(Stored data)
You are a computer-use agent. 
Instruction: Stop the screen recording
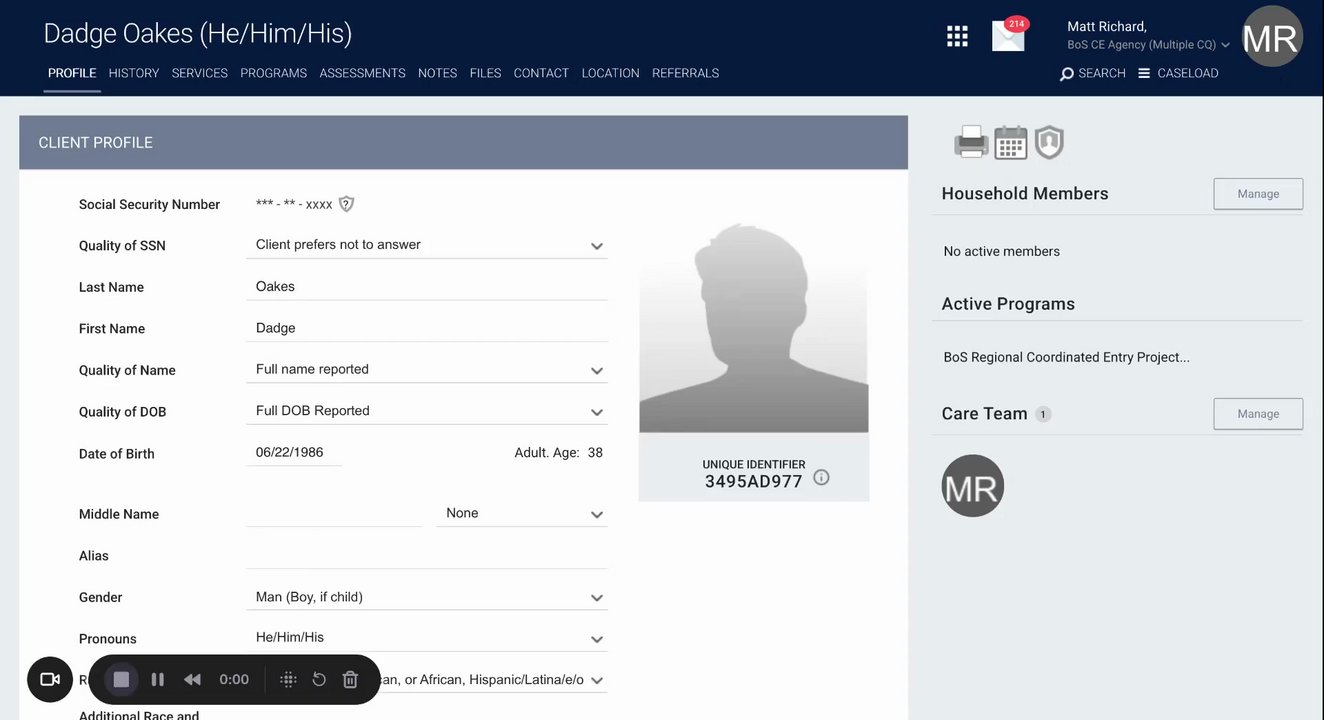pyautogui.click(x=121, y=680)
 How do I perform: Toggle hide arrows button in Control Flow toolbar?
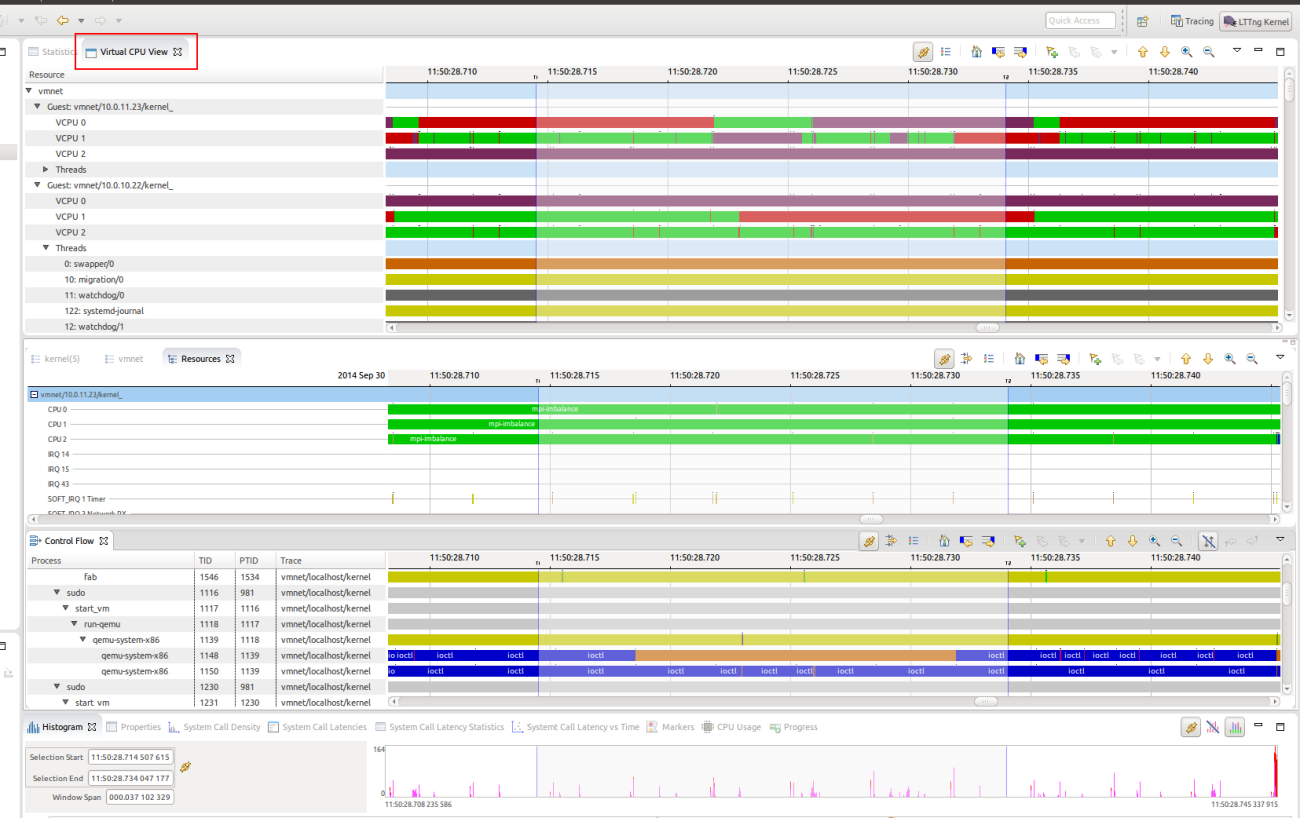point(1208,541)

PROBLEM REQUIREMENTS =
Output the entries above exactly. Do not include the pictures.

RESPONSE AREA =
You are a computer-use agent. 
Instruction: Stop the screen recording
pyautogui.click(x=121, y=680)
 How do I perform: Toggle hide arrows button in Control Flow toolbar?
point(1208,541)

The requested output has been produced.